- _Saved data entries_:
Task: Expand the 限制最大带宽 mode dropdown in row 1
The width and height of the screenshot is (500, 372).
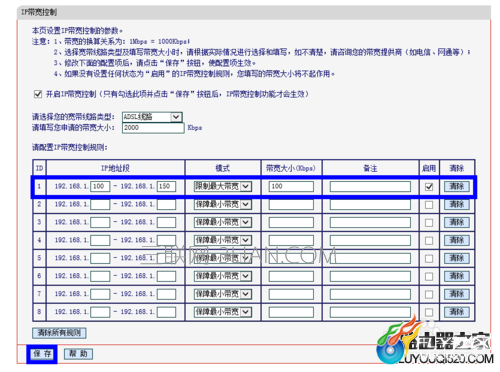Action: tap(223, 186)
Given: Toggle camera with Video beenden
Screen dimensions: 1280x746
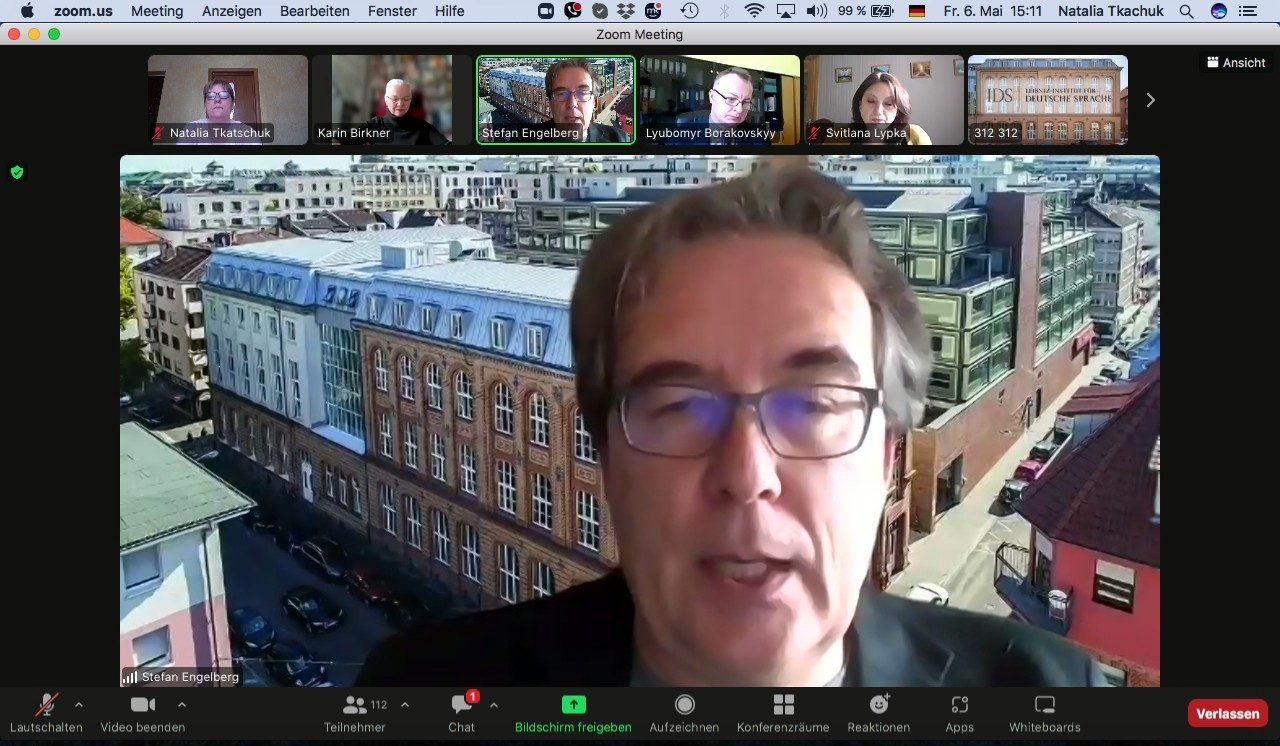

- _TASK REQUIREMENTS_: All of the data above must be printed exactly, minus its pictures.

- _EXERCISE RESULT_:
Task: Expand the 限制最大带宽 mode dropdown in row 1
The width and height of the screenshot is (500, 372).
Action: tap(223, 186)
Given: Toggle camera with Video beenden
Screen dimensions: 1280x746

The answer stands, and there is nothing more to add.